#### Aufgabe 1
Gib bitte an, wie viele Zeilen der Datensätze die Zeichenfolge „above“ enthalten, und nenne nur die Zahl. Groß- und Kleinschreibung zählt.

Das Problem hatte ich auch mal ,eigentlich simpel wenn man weis wie es geht.
Durch Fett kleben die ,,Rollen" und werden dann von den Federchen nicht mehr weggezogen ,angedrückt. .
Dann hast du keine Rücklaufsperre mehr.
Reib das Fett mit einem Lappen ab und Reichlich Öl nehmen .
Das Öl verdrängt das Fett !
Zur sicherheit den Vorgang wiederholen ,dann sollte alles wieder einwandfrei funktionieren.

P.s: Der Link hätte mir vor ein paar Monaten geholfen ,dann hätte ich nicht Stunden gebraucht um den Fehler zu finden.:m


----------



## Topic (9. Dezember 2014)

*AW: Rücklaufsperre defekt?*

also jetz hält sie wieder...nur so ganz optimal is das noch nich....hab sie jetz nochmal entfettet und dann gut geölt....jetz lässt sie sich beim drehen und eingeschalteter rücklaufsperre nur wenige millimter zurückdrehen...was mich extrem nervt..naja für heute reichts...vielleicht hab ich doch noch irgendwo bisschen fett übersehen welches eines der metallkörper behindert...

Aus einer Sammlung extrahierte Daten

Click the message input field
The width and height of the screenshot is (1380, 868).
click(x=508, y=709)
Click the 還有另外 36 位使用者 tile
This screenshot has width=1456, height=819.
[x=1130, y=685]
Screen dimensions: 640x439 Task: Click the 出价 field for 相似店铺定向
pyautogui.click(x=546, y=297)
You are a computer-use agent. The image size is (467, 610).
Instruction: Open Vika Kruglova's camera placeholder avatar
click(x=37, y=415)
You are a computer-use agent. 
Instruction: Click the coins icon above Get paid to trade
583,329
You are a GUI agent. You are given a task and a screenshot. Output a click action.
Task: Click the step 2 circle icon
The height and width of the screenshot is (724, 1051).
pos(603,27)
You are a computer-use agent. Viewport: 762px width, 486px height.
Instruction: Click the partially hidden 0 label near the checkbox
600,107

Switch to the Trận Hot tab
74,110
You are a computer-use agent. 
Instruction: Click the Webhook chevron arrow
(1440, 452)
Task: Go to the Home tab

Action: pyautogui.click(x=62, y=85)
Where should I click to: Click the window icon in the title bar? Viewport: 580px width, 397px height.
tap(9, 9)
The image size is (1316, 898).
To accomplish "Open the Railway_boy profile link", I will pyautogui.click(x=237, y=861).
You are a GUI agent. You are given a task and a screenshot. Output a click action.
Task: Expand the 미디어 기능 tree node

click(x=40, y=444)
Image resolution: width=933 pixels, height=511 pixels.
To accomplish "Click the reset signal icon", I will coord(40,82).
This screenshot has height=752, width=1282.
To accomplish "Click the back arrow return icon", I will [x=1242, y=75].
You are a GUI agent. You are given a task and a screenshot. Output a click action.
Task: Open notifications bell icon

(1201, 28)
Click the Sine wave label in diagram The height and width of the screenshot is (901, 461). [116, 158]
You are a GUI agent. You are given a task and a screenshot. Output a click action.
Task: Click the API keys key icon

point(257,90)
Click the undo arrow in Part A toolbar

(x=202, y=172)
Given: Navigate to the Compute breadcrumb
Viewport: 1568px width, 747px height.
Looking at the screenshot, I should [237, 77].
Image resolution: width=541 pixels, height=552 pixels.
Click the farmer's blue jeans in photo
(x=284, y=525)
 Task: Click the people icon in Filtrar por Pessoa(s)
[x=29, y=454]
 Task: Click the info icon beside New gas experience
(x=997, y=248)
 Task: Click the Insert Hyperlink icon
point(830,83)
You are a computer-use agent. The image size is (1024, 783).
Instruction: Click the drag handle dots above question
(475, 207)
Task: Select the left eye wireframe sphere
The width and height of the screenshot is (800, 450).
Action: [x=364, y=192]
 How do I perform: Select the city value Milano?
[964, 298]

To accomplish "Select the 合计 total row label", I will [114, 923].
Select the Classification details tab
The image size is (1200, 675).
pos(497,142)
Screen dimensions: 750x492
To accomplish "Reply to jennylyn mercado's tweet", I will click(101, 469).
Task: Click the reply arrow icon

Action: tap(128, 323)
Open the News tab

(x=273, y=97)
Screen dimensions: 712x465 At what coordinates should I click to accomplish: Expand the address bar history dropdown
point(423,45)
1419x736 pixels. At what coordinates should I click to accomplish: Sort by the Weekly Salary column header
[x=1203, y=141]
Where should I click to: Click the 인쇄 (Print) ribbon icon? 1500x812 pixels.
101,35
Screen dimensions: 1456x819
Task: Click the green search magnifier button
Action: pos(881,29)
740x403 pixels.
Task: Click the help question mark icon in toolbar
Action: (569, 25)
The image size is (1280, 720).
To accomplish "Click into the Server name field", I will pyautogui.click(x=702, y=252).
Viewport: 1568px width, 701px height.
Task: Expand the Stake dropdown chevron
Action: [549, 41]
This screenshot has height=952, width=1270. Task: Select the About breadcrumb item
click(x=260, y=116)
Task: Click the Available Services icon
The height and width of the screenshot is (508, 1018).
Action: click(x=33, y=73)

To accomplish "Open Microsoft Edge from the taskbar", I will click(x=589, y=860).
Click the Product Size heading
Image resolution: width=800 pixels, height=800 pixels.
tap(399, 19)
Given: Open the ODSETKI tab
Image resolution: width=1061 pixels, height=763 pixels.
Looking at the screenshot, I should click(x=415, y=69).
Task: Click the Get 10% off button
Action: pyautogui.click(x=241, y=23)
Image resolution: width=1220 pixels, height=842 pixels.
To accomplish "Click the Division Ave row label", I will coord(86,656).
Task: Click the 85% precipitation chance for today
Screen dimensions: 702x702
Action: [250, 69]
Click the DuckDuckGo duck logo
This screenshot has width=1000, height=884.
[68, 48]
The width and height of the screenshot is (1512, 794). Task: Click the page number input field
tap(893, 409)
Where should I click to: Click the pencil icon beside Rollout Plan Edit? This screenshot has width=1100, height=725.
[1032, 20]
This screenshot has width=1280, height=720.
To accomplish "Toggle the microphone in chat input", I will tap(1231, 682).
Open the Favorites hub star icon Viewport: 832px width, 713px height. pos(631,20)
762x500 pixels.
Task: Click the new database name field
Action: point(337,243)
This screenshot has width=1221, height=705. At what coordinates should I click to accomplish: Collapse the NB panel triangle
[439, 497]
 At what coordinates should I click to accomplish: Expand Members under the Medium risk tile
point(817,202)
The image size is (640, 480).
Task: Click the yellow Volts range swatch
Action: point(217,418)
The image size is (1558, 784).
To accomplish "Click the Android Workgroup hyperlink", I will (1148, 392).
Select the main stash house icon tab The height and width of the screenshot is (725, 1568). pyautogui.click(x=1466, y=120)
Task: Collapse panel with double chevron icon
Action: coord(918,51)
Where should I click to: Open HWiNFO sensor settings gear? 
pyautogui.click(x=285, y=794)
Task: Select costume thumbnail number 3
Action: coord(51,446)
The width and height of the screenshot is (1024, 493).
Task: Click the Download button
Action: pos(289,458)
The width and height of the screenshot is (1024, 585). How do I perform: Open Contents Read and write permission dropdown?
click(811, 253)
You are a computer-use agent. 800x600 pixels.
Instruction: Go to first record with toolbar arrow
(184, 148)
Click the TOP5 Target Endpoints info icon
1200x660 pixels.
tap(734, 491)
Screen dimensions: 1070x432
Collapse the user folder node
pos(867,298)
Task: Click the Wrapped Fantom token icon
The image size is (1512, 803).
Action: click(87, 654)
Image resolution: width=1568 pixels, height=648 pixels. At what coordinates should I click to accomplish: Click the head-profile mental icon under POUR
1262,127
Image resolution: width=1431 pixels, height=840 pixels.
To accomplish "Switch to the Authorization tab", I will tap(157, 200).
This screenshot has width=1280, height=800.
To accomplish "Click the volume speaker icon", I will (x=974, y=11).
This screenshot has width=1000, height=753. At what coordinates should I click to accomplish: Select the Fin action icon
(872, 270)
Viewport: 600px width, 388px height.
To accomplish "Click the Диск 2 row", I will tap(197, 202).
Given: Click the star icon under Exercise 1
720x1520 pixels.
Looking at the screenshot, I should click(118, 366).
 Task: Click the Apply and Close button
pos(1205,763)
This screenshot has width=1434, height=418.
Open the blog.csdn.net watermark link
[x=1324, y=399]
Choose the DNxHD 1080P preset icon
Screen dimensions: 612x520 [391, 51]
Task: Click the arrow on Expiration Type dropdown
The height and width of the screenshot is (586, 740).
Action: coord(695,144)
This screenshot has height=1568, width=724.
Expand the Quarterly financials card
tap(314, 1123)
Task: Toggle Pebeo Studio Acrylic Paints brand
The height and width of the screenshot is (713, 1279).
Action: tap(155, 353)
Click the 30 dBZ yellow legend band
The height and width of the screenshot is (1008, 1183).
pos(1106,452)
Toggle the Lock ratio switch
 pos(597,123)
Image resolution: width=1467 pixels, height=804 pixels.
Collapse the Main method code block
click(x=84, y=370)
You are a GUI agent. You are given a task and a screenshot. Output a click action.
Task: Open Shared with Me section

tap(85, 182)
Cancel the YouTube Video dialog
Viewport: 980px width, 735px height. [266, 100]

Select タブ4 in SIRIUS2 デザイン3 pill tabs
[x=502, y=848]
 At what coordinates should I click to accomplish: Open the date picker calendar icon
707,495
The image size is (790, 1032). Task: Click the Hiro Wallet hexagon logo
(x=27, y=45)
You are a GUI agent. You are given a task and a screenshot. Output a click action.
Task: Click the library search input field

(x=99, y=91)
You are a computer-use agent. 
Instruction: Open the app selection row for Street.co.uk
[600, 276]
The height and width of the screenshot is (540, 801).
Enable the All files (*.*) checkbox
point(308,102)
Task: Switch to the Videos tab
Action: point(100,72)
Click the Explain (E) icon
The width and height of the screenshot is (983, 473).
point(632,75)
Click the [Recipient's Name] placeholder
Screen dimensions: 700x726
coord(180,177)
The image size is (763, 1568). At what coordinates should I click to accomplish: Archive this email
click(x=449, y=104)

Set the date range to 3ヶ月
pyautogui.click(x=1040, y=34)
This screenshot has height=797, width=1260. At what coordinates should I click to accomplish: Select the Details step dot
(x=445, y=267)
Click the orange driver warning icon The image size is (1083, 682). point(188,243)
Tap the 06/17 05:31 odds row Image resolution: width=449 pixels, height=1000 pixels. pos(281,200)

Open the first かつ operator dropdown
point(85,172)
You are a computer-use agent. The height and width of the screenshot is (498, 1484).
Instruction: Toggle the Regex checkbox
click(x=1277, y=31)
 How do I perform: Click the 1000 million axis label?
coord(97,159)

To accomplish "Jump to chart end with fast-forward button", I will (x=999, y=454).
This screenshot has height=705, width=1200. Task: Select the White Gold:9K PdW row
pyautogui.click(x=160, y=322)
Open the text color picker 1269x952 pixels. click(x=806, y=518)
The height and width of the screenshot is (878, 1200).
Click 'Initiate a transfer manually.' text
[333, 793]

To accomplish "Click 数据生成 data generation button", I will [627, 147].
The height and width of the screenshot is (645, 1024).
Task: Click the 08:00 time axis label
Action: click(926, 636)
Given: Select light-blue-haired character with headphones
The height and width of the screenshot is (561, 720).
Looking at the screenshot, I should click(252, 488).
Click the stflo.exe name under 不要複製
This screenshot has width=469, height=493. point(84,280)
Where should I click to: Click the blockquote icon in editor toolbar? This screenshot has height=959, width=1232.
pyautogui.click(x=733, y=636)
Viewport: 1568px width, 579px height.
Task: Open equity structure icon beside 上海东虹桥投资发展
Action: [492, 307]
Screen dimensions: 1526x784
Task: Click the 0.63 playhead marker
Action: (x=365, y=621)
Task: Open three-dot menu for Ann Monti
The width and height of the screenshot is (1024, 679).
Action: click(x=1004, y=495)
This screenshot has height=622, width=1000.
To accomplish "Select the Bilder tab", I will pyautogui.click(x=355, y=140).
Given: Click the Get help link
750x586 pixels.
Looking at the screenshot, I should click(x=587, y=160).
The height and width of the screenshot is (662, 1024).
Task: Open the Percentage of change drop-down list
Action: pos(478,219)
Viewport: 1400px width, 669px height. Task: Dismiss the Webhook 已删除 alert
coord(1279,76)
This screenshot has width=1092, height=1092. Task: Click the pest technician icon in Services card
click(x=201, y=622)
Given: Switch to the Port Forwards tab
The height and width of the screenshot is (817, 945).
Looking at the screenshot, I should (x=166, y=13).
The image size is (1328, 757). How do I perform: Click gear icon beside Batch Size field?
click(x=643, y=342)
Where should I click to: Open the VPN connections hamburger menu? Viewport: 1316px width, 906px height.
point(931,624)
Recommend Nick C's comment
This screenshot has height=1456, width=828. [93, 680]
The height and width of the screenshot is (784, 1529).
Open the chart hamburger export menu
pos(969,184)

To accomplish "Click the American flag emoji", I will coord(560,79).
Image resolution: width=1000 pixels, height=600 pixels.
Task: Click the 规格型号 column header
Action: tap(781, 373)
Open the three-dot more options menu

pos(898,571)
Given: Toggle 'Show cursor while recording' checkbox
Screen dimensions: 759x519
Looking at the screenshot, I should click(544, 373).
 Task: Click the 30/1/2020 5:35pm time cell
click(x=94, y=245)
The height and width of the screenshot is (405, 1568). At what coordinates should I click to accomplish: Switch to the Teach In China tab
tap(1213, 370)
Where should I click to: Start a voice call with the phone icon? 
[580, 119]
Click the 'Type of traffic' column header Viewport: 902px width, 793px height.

#### Aufgabe 2
Welcher Stoff verdrängt laut dem extrahierten Text das Fett?

#### Lösung 1
2

#### Lösung 2
Öl.